DIRECTIONS FOR THIS TASK: Every line of the material must be restated exactly, though not its pictures.

----- ENTRIES SUPPLIED -----

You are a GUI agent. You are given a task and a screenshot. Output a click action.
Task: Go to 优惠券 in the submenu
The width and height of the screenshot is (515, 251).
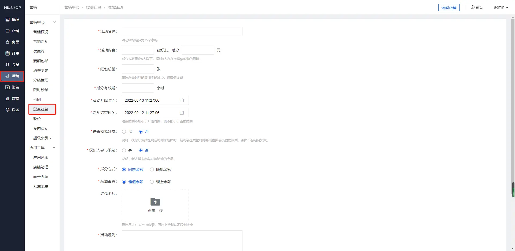tap(39, 51)
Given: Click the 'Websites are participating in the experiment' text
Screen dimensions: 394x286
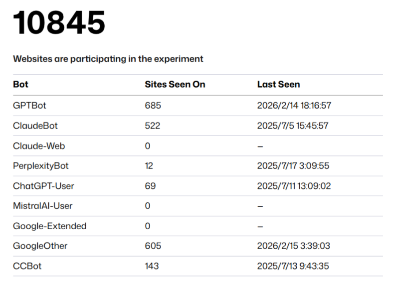Looking at the screenshot, I should click(108, 59).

-----

WRITTEN ANSWER:
You are a GUI agent. You are given a task and a screenshot. Output a click action.
Task: Go to 优惠券 in the submenu
The width and height of the screenshot is (515, 251).
tap(39, 51)
Given: Click the 'Websites are participating in the experiment' text
Screen dimensions: 394x286
Looking at the screenshot, I should click(108, 59).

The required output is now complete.